▸ **WHAT TO PRODUCE**: Search the data below, and report every line in which "computer" occurs.

▸ **SUPPLIED ENTRIES**:
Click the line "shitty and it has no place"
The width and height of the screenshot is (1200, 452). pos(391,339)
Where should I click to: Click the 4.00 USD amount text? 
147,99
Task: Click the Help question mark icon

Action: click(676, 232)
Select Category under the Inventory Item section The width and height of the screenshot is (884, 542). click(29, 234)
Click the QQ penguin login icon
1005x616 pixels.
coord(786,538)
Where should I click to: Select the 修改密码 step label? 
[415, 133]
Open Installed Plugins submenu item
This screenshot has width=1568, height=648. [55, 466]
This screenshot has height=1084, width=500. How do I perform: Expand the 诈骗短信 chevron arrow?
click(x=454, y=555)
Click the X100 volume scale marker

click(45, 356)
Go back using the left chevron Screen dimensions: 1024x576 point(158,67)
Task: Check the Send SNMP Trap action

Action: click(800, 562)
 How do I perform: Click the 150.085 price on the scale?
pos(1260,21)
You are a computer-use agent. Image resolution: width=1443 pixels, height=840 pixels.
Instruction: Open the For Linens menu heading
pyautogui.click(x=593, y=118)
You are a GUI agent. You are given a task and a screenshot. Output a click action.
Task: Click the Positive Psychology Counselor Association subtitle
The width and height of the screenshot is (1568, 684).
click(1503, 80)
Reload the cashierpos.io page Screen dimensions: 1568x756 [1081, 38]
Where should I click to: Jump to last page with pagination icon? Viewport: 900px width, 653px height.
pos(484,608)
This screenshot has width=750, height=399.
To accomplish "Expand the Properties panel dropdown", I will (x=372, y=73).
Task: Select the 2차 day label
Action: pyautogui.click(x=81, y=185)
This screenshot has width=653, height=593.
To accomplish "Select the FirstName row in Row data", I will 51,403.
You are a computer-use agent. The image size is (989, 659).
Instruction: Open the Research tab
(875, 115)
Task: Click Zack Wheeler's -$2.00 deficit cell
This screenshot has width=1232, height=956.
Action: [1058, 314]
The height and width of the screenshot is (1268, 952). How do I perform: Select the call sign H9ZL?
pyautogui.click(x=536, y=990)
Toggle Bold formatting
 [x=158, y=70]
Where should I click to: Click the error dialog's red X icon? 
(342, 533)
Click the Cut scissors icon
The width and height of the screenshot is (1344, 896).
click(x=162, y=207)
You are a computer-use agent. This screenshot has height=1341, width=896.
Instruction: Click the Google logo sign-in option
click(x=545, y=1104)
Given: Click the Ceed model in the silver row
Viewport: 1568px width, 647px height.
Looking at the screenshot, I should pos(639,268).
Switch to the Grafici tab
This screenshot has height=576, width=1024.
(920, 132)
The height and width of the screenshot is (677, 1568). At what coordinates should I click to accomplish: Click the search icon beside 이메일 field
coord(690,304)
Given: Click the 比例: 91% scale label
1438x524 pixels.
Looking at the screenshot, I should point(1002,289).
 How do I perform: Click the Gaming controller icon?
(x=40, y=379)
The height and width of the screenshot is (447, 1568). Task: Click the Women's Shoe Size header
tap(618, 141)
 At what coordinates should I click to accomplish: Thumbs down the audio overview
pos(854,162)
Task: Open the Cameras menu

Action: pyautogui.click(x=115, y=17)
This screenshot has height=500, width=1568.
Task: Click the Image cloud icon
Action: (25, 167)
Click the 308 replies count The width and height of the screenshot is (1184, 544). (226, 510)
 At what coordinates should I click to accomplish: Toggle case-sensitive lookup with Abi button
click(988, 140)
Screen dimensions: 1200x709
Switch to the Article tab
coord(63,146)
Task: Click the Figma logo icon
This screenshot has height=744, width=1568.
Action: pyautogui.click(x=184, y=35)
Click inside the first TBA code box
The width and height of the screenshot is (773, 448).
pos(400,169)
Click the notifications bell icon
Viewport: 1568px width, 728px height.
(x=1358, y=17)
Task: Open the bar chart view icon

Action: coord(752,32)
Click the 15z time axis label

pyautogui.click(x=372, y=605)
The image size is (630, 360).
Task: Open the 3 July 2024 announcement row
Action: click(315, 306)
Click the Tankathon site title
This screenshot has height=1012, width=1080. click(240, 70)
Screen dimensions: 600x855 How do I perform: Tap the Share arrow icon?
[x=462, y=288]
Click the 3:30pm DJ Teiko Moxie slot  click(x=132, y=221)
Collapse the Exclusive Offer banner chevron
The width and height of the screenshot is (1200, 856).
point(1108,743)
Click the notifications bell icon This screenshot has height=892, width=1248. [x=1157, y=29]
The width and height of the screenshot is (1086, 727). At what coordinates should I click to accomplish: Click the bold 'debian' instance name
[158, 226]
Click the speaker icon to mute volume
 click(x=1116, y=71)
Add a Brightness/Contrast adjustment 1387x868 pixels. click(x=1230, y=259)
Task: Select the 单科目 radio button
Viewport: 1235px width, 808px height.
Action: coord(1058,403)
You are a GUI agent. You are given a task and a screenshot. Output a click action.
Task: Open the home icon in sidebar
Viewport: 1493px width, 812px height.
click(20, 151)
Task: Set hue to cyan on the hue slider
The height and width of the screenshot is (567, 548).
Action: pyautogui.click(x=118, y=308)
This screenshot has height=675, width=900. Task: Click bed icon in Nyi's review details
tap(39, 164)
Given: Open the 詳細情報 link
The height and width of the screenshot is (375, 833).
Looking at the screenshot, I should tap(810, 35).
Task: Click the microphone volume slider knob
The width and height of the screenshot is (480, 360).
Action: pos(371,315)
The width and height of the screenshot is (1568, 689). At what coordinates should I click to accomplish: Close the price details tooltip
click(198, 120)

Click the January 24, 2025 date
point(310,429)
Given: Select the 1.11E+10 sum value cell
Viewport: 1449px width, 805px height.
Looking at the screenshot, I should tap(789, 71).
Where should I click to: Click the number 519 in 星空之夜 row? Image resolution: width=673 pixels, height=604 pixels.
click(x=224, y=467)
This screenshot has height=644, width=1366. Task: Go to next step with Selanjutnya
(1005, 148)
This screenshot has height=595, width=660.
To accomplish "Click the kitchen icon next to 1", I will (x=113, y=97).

▸ **RESPONSE TO THE TASK**:
You are a computer-use agent. Image resolution: width=1443 pixels, height=840 pixels.
You are a computer-use agent. The image size is (989, 659).
You are a computer-use agent. This screenshot has height=1341, width=896.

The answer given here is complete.